### What you should do:
Copy each line of the data below exactly, leaving out pictures.

[Stored data entries]
BEGIN
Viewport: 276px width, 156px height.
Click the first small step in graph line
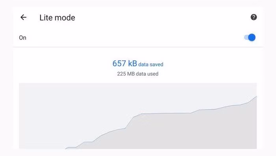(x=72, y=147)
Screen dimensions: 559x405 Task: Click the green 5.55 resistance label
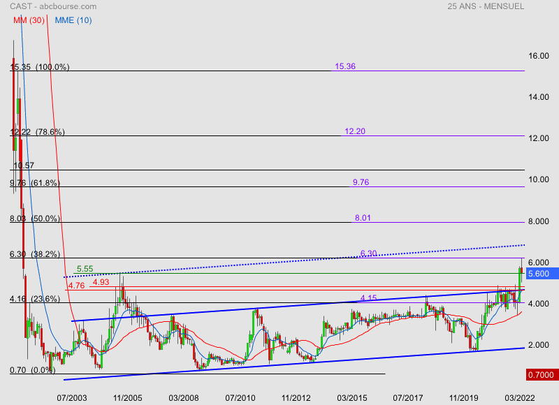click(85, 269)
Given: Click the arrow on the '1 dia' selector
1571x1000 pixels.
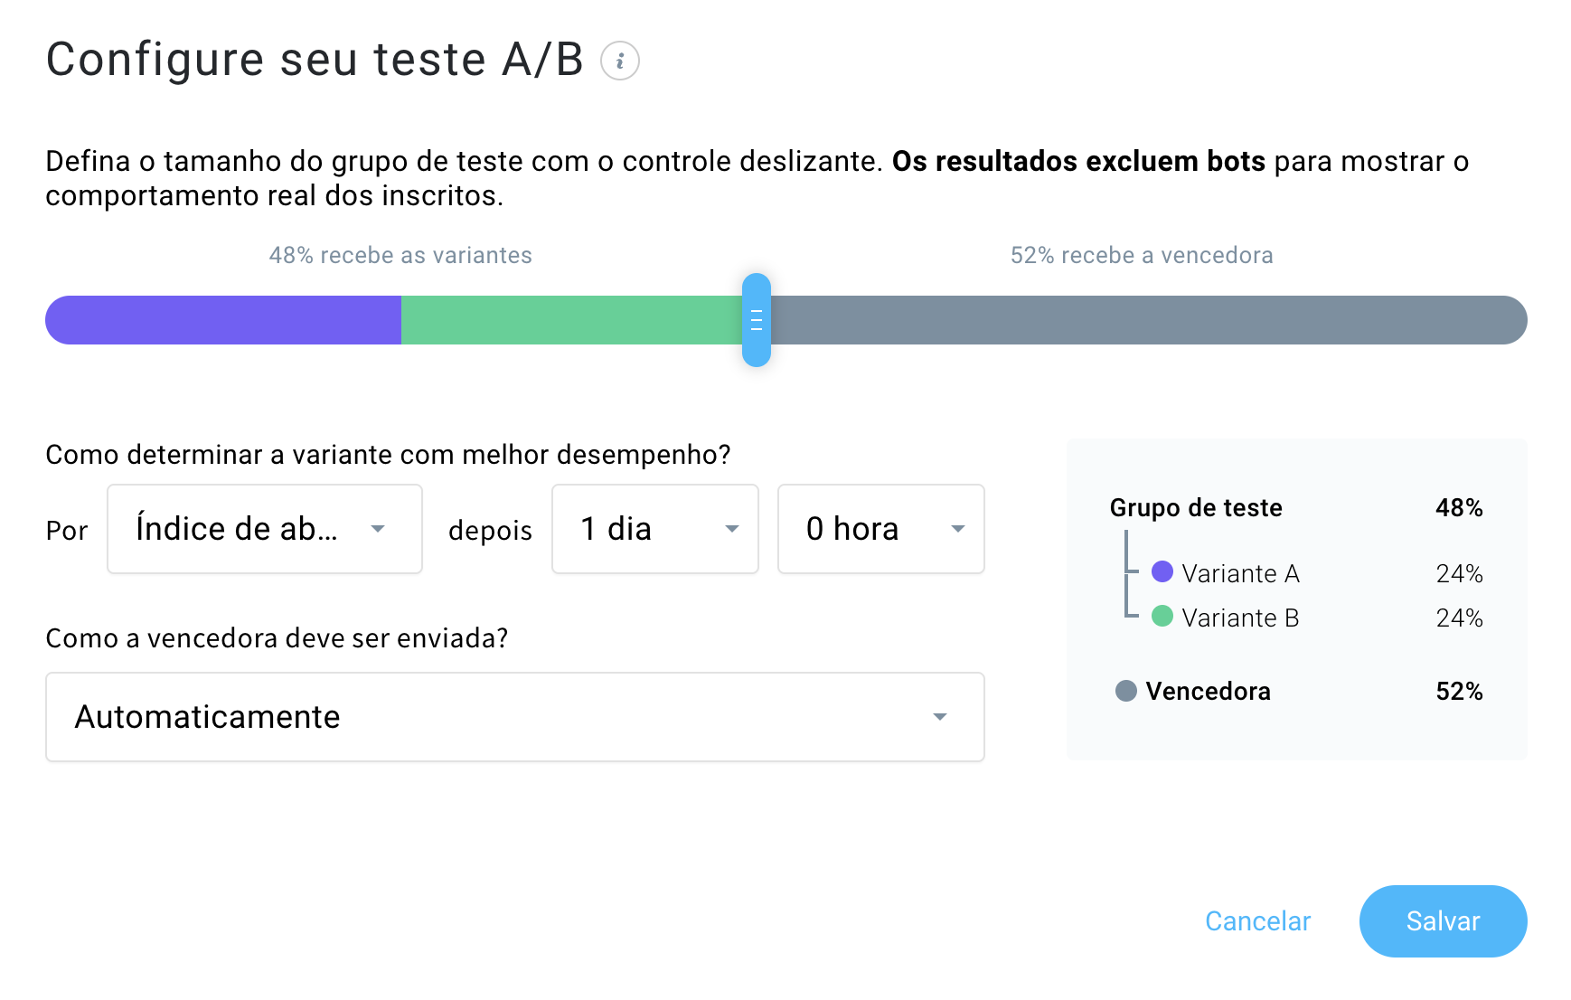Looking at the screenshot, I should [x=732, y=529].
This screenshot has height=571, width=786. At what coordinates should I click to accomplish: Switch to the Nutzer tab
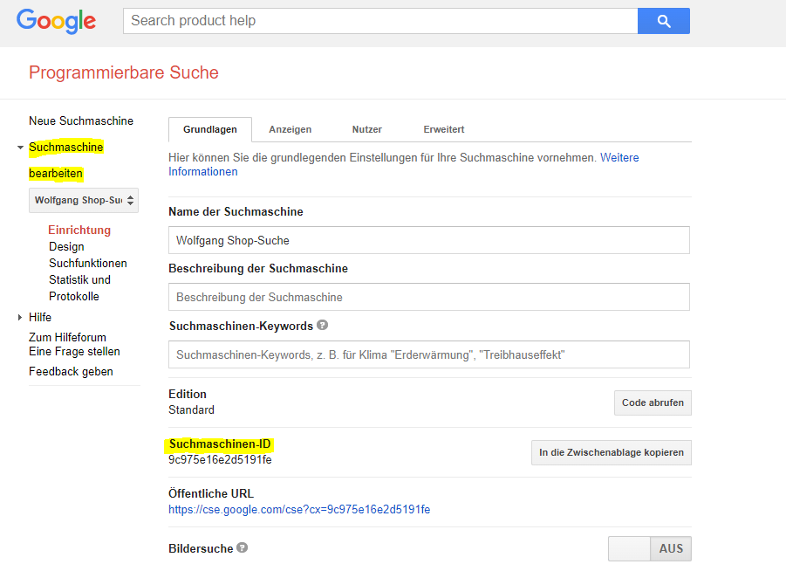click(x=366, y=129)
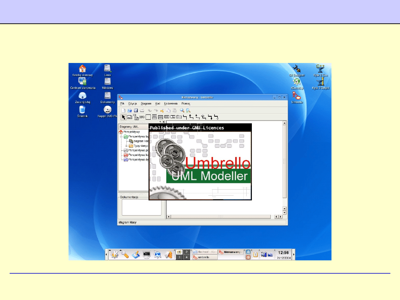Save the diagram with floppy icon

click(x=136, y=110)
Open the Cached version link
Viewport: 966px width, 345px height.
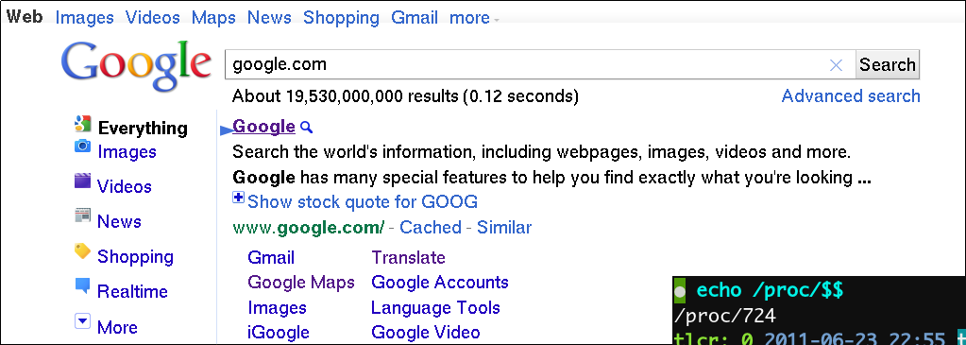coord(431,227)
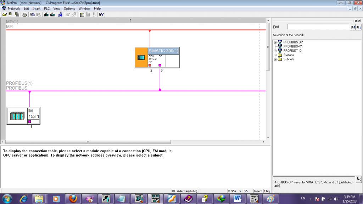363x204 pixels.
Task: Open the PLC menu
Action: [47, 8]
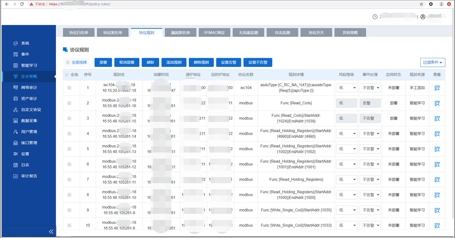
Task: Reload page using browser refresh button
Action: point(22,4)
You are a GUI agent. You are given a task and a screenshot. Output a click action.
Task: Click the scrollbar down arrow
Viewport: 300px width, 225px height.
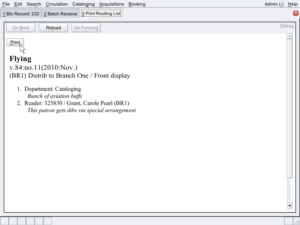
END
### Problem solution:
Viewport: 276px width, 156px height.
Click the first small step in graph line
(x=72, y=147)
Screen dimensions: 559x405 Task: Click the green 5.55 resistance label
click(85, 269)
Given: Click the arrow on the '1 dia' selector
1571x1000 pixels.
Looking at the screenshot, I should [x=732, y=529].
This screenshot has height=571, width=786. At what coordinates should I click to accomplish: Switch to the Nutzer tab
click(x=366, y=129)
Save the diagram with floppy icon

click(x=136, y=110)
Open the Cached version link
Viewport: 966px width, 345px height.
coord(431,227)
363x204 pixels.
Task: Open the PLC menu
Action: [47, 8]
Task: Reload page using browser refresh button
Action: point(22,4)
You are a GUI agent. You are given a task and a screenshot. Output a click action.
Task: Click the scrollbar down arrow
Viewport: 300px width, 225px height.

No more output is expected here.